# [WHAT YOU NEED TO DO]
**A)** Translate this sentence from the passage on Danse-Cité into French: "Jean-Pierre Perreault is given carte blanche to create Joe et Rodolphe for fourteen dancers and four musicians."
**B)** Reproduce the passage on Danse-Cité word for word, from "Over the years, Danse-Cité’s" up to and including "composers and musicians.".

# PASSAGE TO READ start

In 1982, in Québec’s effervescent contemporary dance scene, Daniel Soulières founded Danse-Cité, a unique dance company without a choreographer or dancers and without a dedicated venue, staunchly open to experimentation and innovative projects, and entirely dedicated to creation in Montréal.
Over the years, Danse-Cité’s history has created different formats for presenting works and properly hosting and supporting artists, always adapting to the evolution of the Montréal dance community and its needs.
With the events Most Modern and Événements de la pleine lune, Danse-Cité makes room for a new generation of dancers: Louise Bédard, Ginette Laurin, Daniel Soulières, Monique Girard and many others. Performers and choreographers present their shows alongside composers and musicians.
Jean-Pierre Perreault is given carte blanche to create Joe et Rodolphe for fourteen dancers and four musicians.
The first Volet Chorégraphe proposes one program shared by two choreographers. Danse-Cité presents emerging artists such as Catherine Tardif, Daniel Soulières, Sylvain Émard, Danièle Desnoyers, Hélène Blackburn, Andrew Harwood and William Douglas. A two-week performance run was instituted to support artists developing their craft as performers and makers.

# PASSAGE TO READ end
# DATA EXCERPT start

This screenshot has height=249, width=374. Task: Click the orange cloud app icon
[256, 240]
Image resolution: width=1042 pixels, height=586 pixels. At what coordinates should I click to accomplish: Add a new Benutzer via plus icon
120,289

# DATA EXCERPT end

# [PER-TASK OUTPUTS]
**A)** Jean-Pierre Perreault reçoit carte blanche pour créer Joe et Rodolphe pour quatorze danseurs et quatre musiciens.

**B)**
Over the years, Danse-Cité’s history has created different formats for presenting works and properly hosting and supporting artists, always adapting to the evolution of the Montréal dance community and its needs.
With the events Most Modern and Événements de la pleine lune, Danse-Cité makes room for a new generation of dancers: Louise Bédard, Ginette Laurin, Daniel Soulières, Monique Girard and many others. Performers and choreographers present their shows alongside composers and musicians.